②药物诱导:将收集好的细胞悬浮于适量稀释好的药物,于37℃细胞培养箱内避光孵育,具体诱导时间根据药物本身特性,以及细胞类型来决定。
(可选)阳性对照:先用无血清培养基等稀释阳性对照(Rosup,100mM)到常用工作浓度100μM,加入细胞,一般37℃避光孵育30min-4h 可显著看到活性氧水平提高,但依细胞类型会有比较明显差异。
【如,HeLa细胞孵育30min;MRC5人胚胎成纤维细胞1.5h;】
③探针准备:探针装载前,按照1:1000用无血清培养液稀释DCFH-DA,使其终浓度为10μM。
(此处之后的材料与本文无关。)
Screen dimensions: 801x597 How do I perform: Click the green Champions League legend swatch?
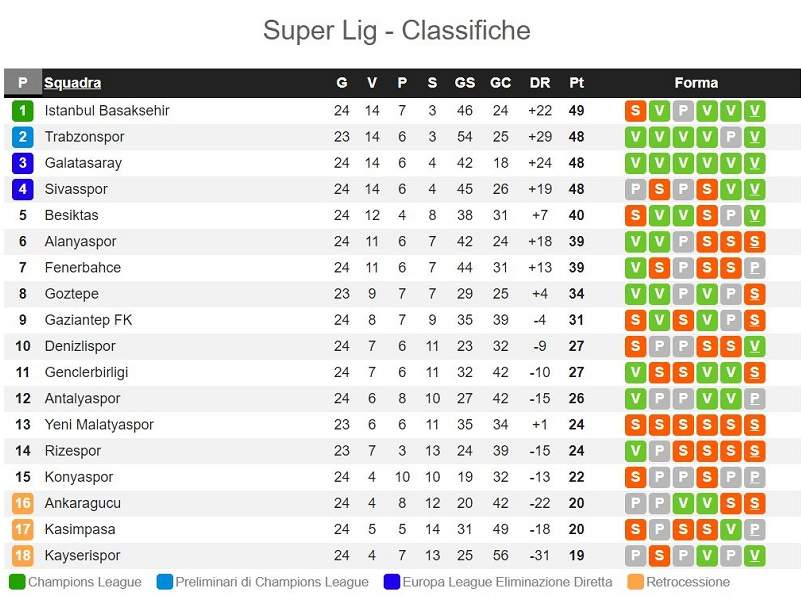pyautogui.click(x=17, y=582)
④探针装载:去除细胞内药物,离心收集细胞,加入适当稀释好的探针,使其细胞密度为1.0×106~2.0×107。
【注】:细胞密度需根据后续的检测体系,检测方法,以及检测总量来进行调整。
如,对于流式分析,单管检测内细胞数目不少于104,也不可多于106。
每隔3-5min 颠倒混匀一下,使探针和细胞充分接触。
⑤细胞清洗:用无血清细胞培养液洗涤细胞1~2次,以充分去除未进入细胞内的DCFH-DA。
2、检测
原位装载探针法:激光共聚焦显微镜直接观察,或收集细胞后用荧光分光光度计、荧光酶标仪或流式细胞仪检测。
收集细胞后装载探针:用荧光分光光度计、荧光酶标仪或流式细胞仪检测,也可以用激光共聚焦显微镜直接观察。
3、参数设置
使用488nm激发波长,525nm发射波长,实时或逐时间点检测刺激前后荧光的强弱。
DCF
的荧光光谱和FITC非常相似,可以用FITC的参数设置检测DCF。
DCF的激发光谱和发射
光谱参考下图。
其他事项说明:
1)对于刺激时间较短(通常2h以内)的细胞,也可先装载探针,后用活性氧阳性对照和/或感兴趣药物刺激细胞,如阳性对照刺激,应先加入适量探针于37℃避光孵育30min;然后再加入等体积2×阳性对照Rosup溶液(200μM),37℃避光诱导30min-4h;
2)阳性对照Rosup通常浓度为100μM。
通常刺激后30min-4h可以观察到显著的活性氧水平升高。
对于不同的细胞,活性氧阳性对照的效果可能有较大的差别。
如果在刺激后30min内观察不到活性氧的升高,可延长诱导时间或适当提高活性氧阳性对照的浓度。
如果活性氧升高得过快,可缩短诱导时间或适当降低活性氧阳性对照的浓度。
3)对于某些细胞,如果发现没有刺激的阴性对照细胞荧光也比较强,可以按照1∶2000~1∶5000稀释DCFH-DA,使装载探针时DCFH-DA 的浓度为2~5μM。
探针装载的时间也可以根据情况在15~60min内适当进行调整。
4)活性氧阳性对照(Rosup)仅仅用于作为阳性对照的样品,并不是在每个样品中都需加入活性氧阳性对照。
注意事项
1)探针装载后,一定要洗净残余的未进入细胞内的探针,否则会导致背景较高。
2)探针装载完毕并洗净残余探针后,可以进行激发波长的扫描和发射波长的扫描,以确认探针的装载情况是否良好。
3)尽量缩短探针装载后到测定所用的时间(刺激时间除外),以减少各种可能的误差。
4)为了您的安全和健康,请穿实验服并戴一次性手套操作。